Family still hopeful Cheryl is alive and well

Stephen Grimmer has never given up hope that somewhere in the world his sister is alive and living a happy life with another family.

It has been more than 42 years since three-year-old Cheryl Grimmer was snatched from Fairy Meadow beach by an unknown man, with her family enduring many moments of false hope over the decades, including a ransom note, a lock of hair sent to police, and a coroner's inquest that ruled Cheryl was likely dead.

But Mr Grimmer, who was five at the time of his sister's disappearance, said he and his family would never stop believing that Cheryl was alive.

The children's father Vince died eight years ago, still wondering what happened to his only daughter, and their mother Carole is now very ill with emphysema.

"We will never give up hope," Mr Grimmer said.

"It's a shame dad is not around still to keep searching and keep hoping, but mum is never going to give up."

He said news of a NSW government $100,000 reward for information about the disappearance had buoyed his mother's spirits as her 70th birthday nears.

"When we had the coroner's case - that dampened mum's hope a little bit - but it's still on file in the cold cases and she is pretty happy about this announcement," Mr Grimmer said.

"It's great that they're doing this and that they are offering such a big reward because it means someone who knows something might come forward so we can either find out she is alive somewhere in the community or that she is dead."

"The only thing we can hope for is that someone does come forward, and hopefully this reward will help to widen the search nationally."

Mr Grimmer now lives at Mount St Thomas, and said Fairy Meadow Beach, where Cheryl disappeared, still haunts him.

"It's always on my mind, and whenever I go down to the Lagoon with my kids I always look across to the beach and the bushland that is there, and just wonder what happened," he said.

Fresh arrivals from Britain, Mrs Grimmer, her three sons and daughter had been swimming on the afternoon of January 12, 1970, before the children went to the change sheds to get out of their soggy costumes.

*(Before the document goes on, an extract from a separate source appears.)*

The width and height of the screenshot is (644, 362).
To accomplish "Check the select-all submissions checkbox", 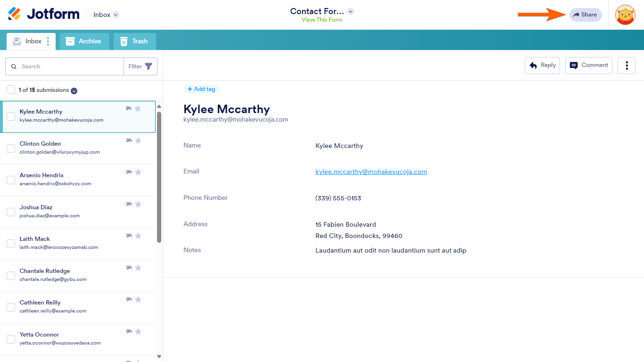I will [10, 89].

Carrying her swimmers and towel in a bundle, Cheryl was standing near a bubbler when witnesses saw a man pick her up and run into the car park.

At an inquest into her disappearance last year, a coroner ruled Cheryl had died soon after the man took her, but that the cause of her death was unknown.

The inquest heard a 2008 reinvestigation into the case looked into the possibility Cheryl was either killed and buried or kept by her abductor and brought up under another name.

At a media conference held in Sydney yesterday, Police Minister Michael Gallacher said the kidnapper could be elderly or dead, but the family still needed to know what happened.

"The release today of the reward is an incentive for people to come forward.

"But there's a bigger incentive - the bigger incentive is the family."